-- Passage follows --
12 January 2007. Johannesburg

“Skip”

21 September 2007. Johannesburg

“Ninja Turtle”

18 April 2010. Johannesburg

“xes”

16 April 2010. Johannesburg

“Direct”

12 April 2017. Johannesburg

“Brand Antic”

11 February 2008. Johannesburg

Johannesburg is a city known as much for its challenging social context and its hustle as anything else, but as ever the reality is impossibly more complex than the stereotypes and broad generalisations. Is there a certain feeling or message regarding Johannesburg that you’d like to convey? I get the impression that you perhaps don’t love the city itself, but love the communities that are fostered nonetheless. Is there something in that, or am I completely off the mark?
My work is seldom didactic. Johannesburg is complex and my response to and feelings about her were, and continue to be, in constant flux: love and hate, optimism vs pessimism. I see beauty and despair, simultaneously, in much of this work. The message, if any, is look harder, don’t make assumptions. The sense of otherness is an illusion that limits understanding, and that the rewards are worth it, even if all it amounts to is a deeper self-reflection.
-- Passage concluded --
-- Source information follows --
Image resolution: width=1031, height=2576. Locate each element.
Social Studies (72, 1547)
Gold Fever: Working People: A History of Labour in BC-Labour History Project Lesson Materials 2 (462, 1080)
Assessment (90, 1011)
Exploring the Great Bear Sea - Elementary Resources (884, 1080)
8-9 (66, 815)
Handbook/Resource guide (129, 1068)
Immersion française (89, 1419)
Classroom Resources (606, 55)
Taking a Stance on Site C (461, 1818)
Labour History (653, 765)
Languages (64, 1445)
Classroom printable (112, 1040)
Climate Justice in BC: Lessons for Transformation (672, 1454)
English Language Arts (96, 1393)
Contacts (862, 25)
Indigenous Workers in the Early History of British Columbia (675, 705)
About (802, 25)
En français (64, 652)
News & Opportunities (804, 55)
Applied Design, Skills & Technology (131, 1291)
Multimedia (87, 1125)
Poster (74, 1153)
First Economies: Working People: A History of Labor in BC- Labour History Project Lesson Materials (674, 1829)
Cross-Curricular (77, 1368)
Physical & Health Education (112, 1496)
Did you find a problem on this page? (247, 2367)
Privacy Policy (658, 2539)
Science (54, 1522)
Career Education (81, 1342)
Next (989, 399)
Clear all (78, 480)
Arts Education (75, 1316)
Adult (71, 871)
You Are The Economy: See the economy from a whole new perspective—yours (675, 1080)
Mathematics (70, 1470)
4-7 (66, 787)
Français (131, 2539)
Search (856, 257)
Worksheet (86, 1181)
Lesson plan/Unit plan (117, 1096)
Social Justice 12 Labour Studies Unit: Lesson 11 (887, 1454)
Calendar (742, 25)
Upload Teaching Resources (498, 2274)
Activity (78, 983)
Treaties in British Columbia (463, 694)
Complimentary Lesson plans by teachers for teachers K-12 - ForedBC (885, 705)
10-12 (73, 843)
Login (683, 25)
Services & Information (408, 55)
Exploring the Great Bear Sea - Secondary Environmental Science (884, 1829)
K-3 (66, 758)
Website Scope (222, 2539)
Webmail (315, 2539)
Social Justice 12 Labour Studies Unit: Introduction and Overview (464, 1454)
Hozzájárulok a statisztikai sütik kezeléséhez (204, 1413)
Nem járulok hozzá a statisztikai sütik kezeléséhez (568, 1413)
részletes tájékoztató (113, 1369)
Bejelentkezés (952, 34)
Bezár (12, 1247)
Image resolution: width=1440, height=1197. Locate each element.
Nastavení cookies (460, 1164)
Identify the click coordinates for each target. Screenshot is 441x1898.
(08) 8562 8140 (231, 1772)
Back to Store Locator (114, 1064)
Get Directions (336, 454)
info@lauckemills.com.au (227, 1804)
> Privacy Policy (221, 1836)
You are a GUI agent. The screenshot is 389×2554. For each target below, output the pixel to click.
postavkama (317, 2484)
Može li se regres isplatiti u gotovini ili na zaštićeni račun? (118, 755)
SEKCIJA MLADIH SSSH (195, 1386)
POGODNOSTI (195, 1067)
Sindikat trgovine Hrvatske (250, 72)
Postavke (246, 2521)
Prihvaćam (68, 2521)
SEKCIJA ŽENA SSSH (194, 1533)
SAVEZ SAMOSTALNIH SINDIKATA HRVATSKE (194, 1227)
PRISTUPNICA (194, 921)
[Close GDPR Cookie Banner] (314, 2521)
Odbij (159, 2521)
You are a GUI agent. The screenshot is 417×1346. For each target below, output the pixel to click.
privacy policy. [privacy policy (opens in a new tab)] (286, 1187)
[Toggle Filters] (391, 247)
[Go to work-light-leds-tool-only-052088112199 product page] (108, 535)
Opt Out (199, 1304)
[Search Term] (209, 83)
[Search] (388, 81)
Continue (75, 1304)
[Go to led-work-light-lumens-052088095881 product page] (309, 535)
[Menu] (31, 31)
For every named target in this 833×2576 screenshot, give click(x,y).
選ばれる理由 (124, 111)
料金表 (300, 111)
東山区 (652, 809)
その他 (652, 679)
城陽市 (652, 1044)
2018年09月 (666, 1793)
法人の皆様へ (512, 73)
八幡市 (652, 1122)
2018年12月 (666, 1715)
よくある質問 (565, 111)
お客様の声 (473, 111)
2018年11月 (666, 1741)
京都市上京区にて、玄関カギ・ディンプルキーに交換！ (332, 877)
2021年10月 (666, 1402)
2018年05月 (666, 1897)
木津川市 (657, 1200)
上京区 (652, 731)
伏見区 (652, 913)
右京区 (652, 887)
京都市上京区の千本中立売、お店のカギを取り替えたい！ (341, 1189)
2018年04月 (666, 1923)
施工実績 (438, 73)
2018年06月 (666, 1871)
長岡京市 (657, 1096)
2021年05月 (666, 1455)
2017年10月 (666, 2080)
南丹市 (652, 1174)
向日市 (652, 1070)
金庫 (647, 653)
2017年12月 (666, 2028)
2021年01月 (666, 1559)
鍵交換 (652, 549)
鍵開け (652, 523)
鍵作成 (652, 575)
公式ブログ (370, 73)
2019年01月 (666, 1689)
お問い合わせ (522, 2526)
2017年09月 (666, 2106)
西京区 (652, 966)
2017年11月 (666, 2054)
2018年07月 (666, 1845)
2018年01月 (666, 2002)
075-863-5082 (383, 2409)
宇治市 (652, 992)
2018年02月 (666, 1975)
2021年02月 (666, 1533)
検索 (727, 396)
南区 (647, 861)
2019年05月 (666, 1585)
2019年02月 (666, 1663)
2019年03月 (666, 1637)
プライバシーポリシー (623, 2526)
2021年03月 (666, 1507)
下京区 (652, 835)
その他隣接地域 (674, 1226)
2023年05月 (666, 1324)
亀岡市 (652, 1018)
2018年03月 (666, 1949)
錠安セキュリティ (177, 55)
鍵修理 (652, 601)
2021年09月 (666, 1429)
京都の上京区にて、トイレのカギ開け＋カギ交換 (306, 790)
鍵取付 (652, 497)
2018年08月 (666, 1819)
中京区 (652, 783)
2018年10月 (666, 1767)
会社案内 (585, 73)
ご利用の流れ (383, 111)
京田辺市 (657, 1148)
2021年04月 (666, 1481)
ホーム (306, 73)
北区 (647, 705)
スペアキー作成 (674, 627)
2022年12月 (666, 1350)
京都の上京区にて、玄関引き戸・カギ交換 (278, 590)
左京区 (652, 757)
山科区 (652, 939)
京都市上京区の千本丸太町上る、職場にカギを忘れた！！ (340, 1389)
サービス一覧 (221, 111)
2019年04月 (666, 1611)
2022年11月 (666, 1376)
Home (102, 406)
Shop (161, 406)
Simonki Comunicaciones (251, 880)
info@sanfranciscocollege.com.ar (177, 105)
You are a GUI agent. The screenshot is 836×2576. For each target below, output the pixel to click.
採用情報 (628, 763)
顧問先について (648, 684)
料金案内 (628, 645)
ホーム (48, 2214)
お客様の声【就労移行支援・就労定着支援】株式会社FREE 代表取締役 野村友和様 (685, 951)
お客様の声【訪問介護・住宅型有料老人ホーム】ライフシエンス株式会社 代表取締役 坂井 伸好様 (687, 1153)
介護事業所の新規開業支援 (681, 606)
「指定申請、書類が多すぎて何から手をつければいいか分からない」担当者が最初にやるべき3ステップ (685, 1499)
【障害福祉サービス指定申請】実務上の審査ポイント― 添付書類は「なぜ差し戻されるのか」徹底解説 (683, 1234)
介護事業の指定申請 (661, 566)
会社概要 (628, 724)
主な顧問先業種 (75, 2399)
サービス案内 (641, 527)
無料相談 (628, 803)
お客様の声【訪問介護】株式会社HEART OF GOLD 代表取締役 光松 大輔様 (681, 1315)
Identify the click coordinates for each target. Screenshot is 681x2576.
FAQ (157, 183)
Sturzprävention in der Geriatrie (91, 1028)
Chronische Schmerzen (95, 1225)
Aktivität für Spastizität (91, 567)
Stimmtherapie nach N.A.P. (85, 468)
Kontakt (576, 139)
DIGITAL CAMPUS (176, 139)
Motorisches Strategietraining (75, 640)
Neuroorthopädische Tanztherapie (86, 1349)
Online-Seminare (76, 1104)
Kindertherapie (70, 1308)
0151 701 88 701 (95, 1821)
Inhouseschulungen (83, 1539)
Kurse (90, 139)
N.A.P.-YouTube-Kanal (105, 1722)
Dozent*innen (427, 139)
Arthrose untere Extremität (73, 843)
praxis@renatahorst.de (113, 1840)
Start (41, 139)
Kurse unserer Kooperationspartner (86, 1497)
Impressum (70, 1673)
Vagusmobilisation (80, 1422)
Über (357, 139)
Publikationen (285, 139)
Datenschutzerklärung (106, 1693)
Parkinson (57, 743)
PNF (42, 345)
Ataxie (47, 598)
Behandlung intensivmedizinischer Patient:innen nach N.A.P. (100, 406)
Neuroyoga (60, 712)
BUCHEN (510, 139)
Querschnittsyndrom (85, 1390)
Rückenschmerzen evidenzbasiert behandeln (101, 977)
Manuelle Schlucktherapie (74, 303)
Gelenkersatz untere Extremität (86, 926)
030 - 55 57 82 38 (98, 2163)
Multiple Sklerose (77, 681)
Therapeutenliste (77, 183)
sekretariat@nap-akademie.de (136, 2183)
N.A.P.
-- Source information concluded --
Problem A:
In the Johannesburg text, what does the speaker say is an illusion that limits understanding?
Problem B:
List every title in quotation marks in the Johannesburg text.

Exercise response A:
The sense of otherness.

Exercise response B:
- "Skip"
- "Ninja Turtle"
- "xes"
- "Direct"
- "Brand Antic"